Ein viel größerer Schwerpunkt dieses Romans liegt in Jolas Alltagsgeschehen und ihrem Liebesleben, das zwar ganz nett beschrieben wird, jedoch nicht wirklich viel Spannendes bietet.
Die Geheimnisse um Oleks Herkunft, Alinas Verschwinden und dem Mord im Dorf vor einem halben Jahrhundert sowie die Hoffnung, dass der Wolf doch noch eine größere Rolle im Buch erhält, ließen mich schließlich doch weiterlesen.
Und eines muss man der Autorin immerhin zugestehen, sie verwebt am Ende alle losen Fäden (und da sind einige) zu einem großen Ganzen und lüftet alle im Buch entstandenen Geheimnisse.
Dass man hier ein Buch einer deutschen Autorin in Händen hält, die zudem schon einiges an persönlichen Erfahrungen gesammelt hat, merkt man dem Buch deutlich an. Nicht nur, dass der Schreibstil sehr ausgereift und wohldurchdacht daherkam, immer mit den Worten am richtigen Platz, auch die Handlung wirkt an keiner Stelle kitschig. Jola als Teenager wirkt erfrischend anders, denn sie ist definitiv kein Mädchen, dass sich für Schminke, Klamotten und Jungs interessiert, sondern für die Natur, ihre Bewohner und das Leben selbst. Deshalb wirkt sie wesentlich reifer als Teenager in anderen Büchern, was mich positiv überrascht hat. Zudem mochte ich Jola schon auf den ersten Seiten sehr gerne und schloss sie bald ins Herz.

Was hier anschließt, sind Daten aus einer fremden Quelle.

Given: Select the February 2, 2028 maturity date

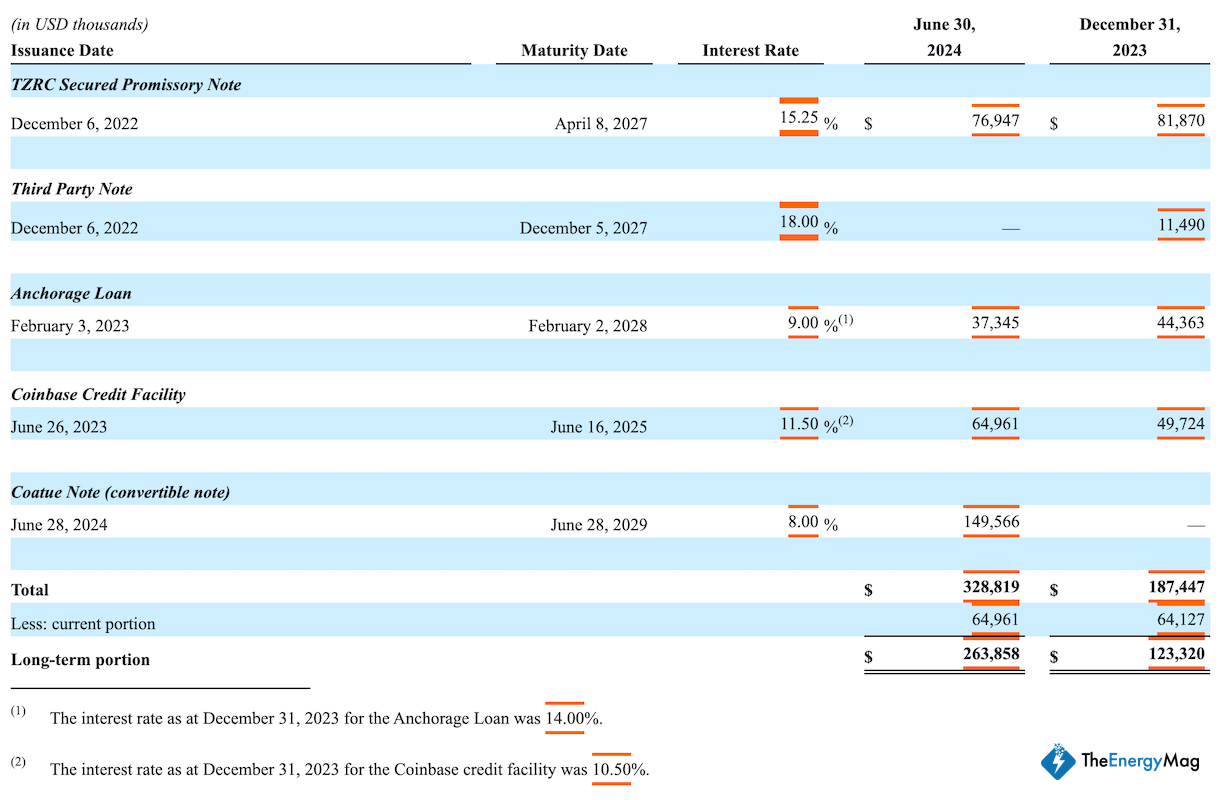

Antje Babendererde hat ein Buch voll ungewöhnlicher Figuren geschaffen, die alle ihre eigene Geschichte haben und alle sehr vielschichtig gezeichnet sind, und die diesem Roman eine wunderbare Dichte verleihen. Die Autorin versteht bildhaft und malerisch zu schreiben, und die Kulisse des Dörfchens Altenwinkel vor dem Auge des Lesers entstehen zu lassen und ihn immer tiefer in dessen Geheimnisse zu ziehen.
Das thillerhafte Geschehen – hierbei handelt es sich immerhin um einen „Jugendthriller“ – kommt dagegen leider sehr konstruiert und zu wenig greifbar daher. Während einem Großteil des Buches schweift die Geschichte in den Teeniealltag ab und verbringt dort eine lange, lange Zeit; bis die Ereignisse auf den letzten ca. 70 Seiten des Buches den Faden vom Beginn wieder aufnehmen und dann zack, zack zu Ende erzählt werden. Der „Thill“ kommt kaum merklich und mit sehr leisen Tönen daher. Eine fesselnde, spannende Handlung, die einen das Buch kaum weglegen lässt, habe ich hier leider vergeblich gesucht.

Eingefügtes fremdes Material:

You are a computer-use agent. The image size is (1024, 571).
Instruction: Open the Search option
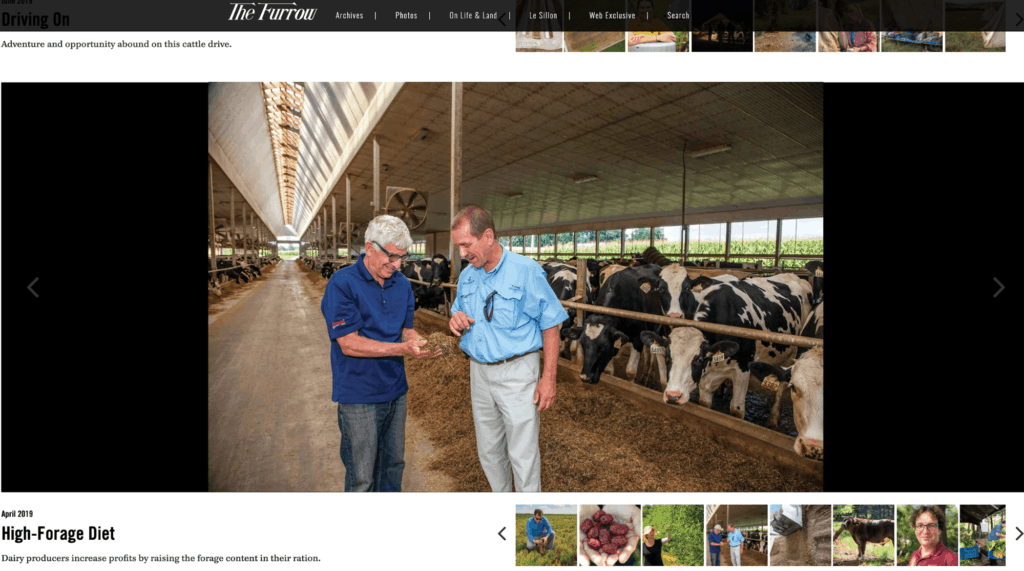point(678,15)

Fazit: Die Geschichte in „Isegrim“ ist ganz anders als erwartet und hat leider nicht viel mit Wölfen und spannendem Geschehen zu tun, wie Klapptext und Äußeres versprechen. Vielmehr geht es um ein starkes, sympathisches Mädchen, dass sich in einen rätselhaften, fremden Jungen verliebt, und das nach und nach, mehr durch Zufall, die verschiedenen Geheimnisse der Vergangenheit aufdeckt: Oleks Herkunft, die Vertreibung eines polnischen Gefangenen und den Mord an einem amerikanischen Soldaten nach Kriegsende und das Verschwinden ihrer besten Freundin. Obwohl ich Spannung in diesem Buch leider sehr vermisste, habe ich die Geschichte um Jola dennoch gerne gelesen. Schließlich hat die Autorin viel Feingefühl und Liebe zum Detail gezeigt und mit „Isegrim“ einen Roman geschrieben, der durchaus gut erzählt ist und atmosphärisch dicht daherkommt. Ich werde definitiv weitere Romane der Autorin lesen.